Daily Archives: February 27, 2008

Locating Primary Sources Online: Exploring Resources Outside OSU for Research Projects

rotunda.jpgWe have wonderful archival materials the OSU Archives, but we don’t have it all … This list contains some interesting primary source collections outside the walls of the Valley Library.

The Digital Scriptorium is an image database of medieval and renaissance manuscripts that unites scattered resources from many institutions into an international tool for teaching and scholarly research. It bridges the gap between a diverse user community and the limited resources of libraries by means of sample imaging and extensive rather than intensive cataloging.

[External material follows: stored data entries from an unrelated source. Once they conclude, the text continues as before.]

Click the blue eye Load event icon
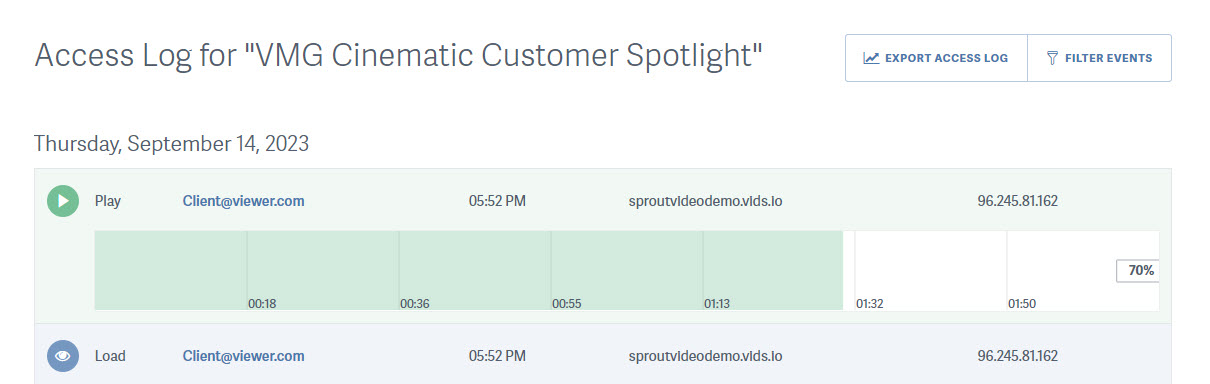The width and height of the screenshot is (1210, 384). click(x=62, y=356)
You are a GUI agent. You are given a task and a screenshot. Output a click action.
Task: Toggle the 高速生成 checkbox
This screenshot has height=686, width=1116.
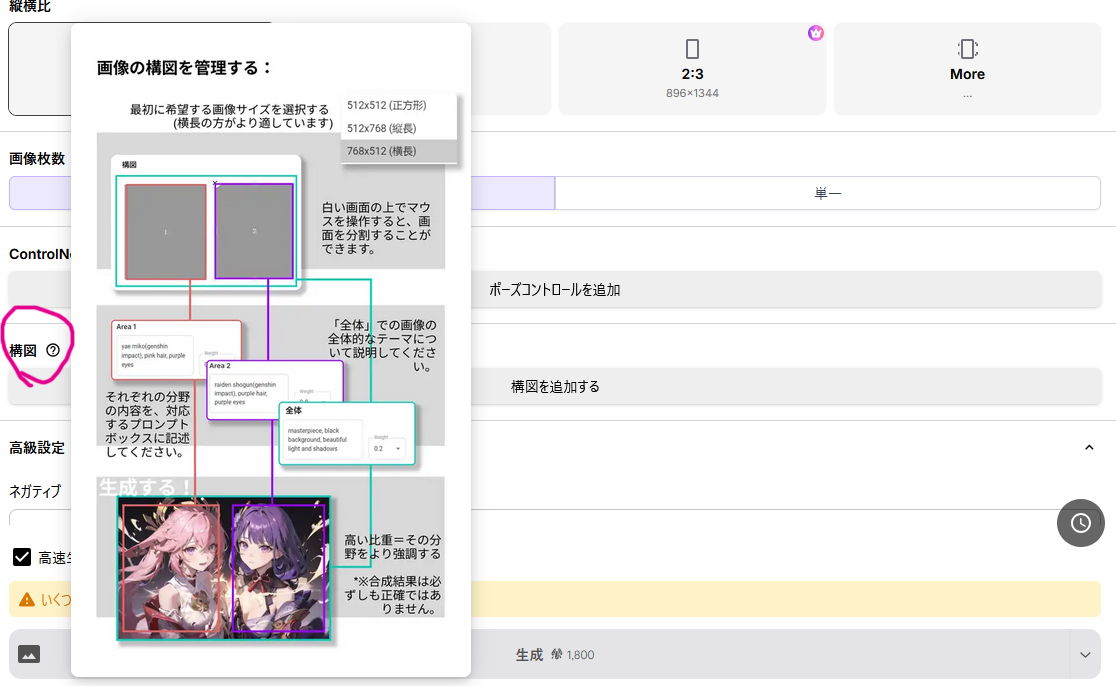(x=22, y=557)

The Nike Archives: Public museums were founded in part to help societies hold onto their cultural and historical memories, but businesses collect, too. The documents, products, and records a company keeps in its archive help create institutional memories; sometimes those memories are of products that worked, sometimes not. The Nike Archives has over 23,000 pieces of sports memorabilia, nearly every shoe produced. Their goal is to collect at least one of every item Nike has produced. If you’d like to see what is missing, there are still about 50 models missing.

The Women and Gender Project: The Archives for Research on Women and Gender (ARWG) project specializes in acquiring, preserving, arranging, describing, and providing access to primary source materials that document the lives of women, constructions of gender, and expressions of sexual identity in South Texas.

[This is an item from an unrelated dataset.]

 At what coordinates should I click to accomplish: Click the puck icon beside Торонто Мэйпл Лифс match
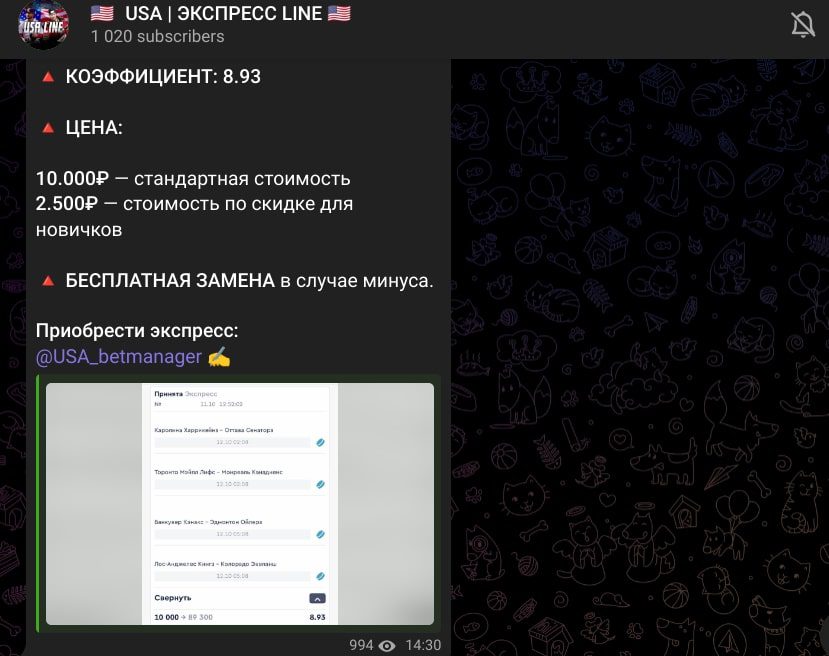319,483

The Carnegie Melon: History of Medicine Library site.

The Web of Healing: This exploration of healing in eighteenth-century Philadelphia was developed and brought to life by a group of graduate students at the University of Pennsylvania’s department of History and Sociology of Science. Initially developed to be used as a teaching tool for undergraduates, this site is designed to serve as a pedagogical and public history resource.

Erosion of a Sea Stack Over 100 Years: The photographs on this site show the demise of Jump-off Joe, a sea stack at Nye Beach, Newport, Oregon.

Coastal Engineering: research, consulting, and teaching, 1946-1997: Full-text book on the Internet Archive.